I think I have settled in on a problem. Reading. Maybe it's less of a difference, but more of a fundamental difference? I think it's a problem. Other people would probably disagree.

Anyway, back to reading. Why don't people do it? I never really thought about it, but it seems like almost no one I talk to reads. I go to the library a lot, not just to steady, but to keep my rotation of books flowing. I try to cap off 2 a week at the least, depending on the length/subject matter/the week. As previously brought up, I suck at sleeping, so I tend to do a lot of reading late at night.

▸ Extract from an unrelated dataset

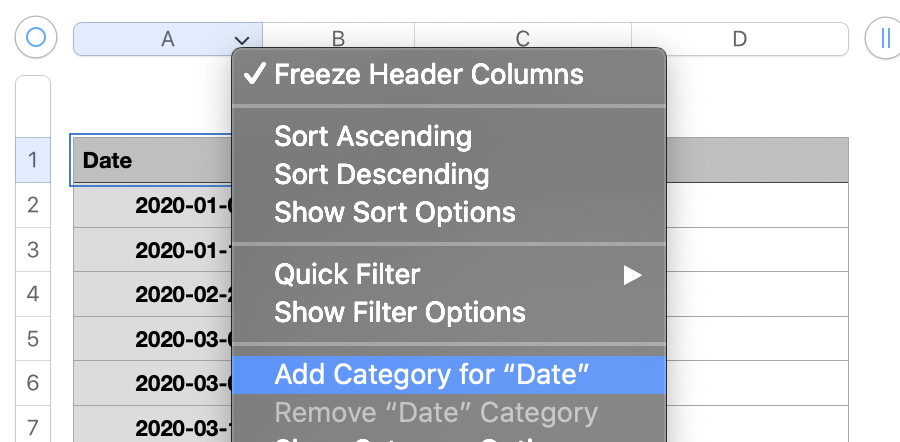
Task: Select column D header
Action: pos(739,39)
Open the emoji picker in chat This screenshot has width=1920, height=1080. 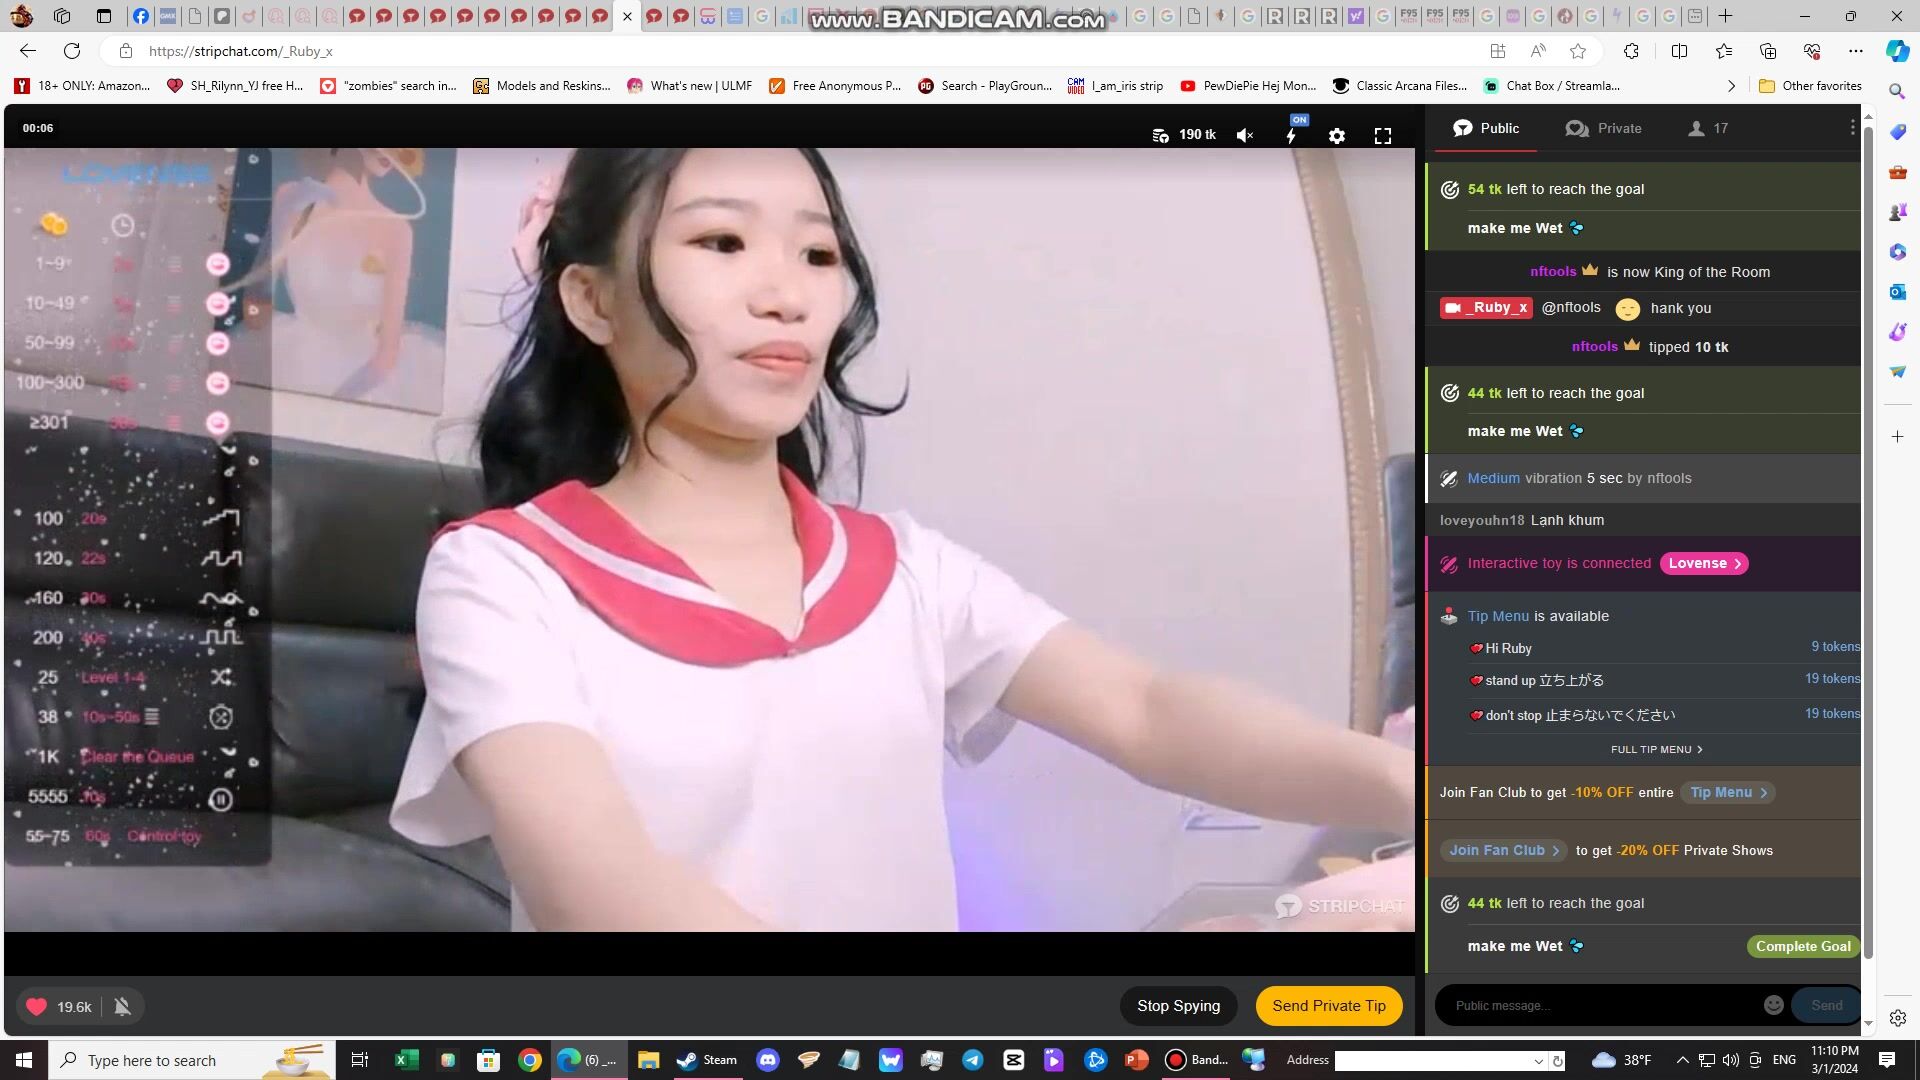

Whenever I come back from the library with this weeks crop of books, I always get weird looks and questions about what class it's for. Why is reading for pleasure such a foreign concept? I think it's pretty awesome. I learn a lot, it helps my writing immeasurably [I think it's probably the only reason I can write], it's just an enjoyable experience, and it makes me a much better dinner companion. But whenever the subject of why I'm reading a book instead of doing [x] comes up, I am always met with apathy.

Even for classes where you have to read, not everyone does. It is not like you are being asked to read Ulysses or something. Just read! It's good for you! What the hell people. Ugh.

Whatever, I'm not going to stop. Maybe it's the way I was raised? My dad always read, and always encouraged me to. That and crossword puzzles have taught me twenty times as many words as English classes ever had. In that respect, I'll add what I'm reading on the current day for whoever reads this blog (you poor, poor, soul). I plan on plowing through Stoppard's latest trilogy again, before some books I ordered through HELIN get here.

Maybe we should start a campus wide reading campaign. Like in 5th grade? Give out Trophies? I'm liking the sound of that.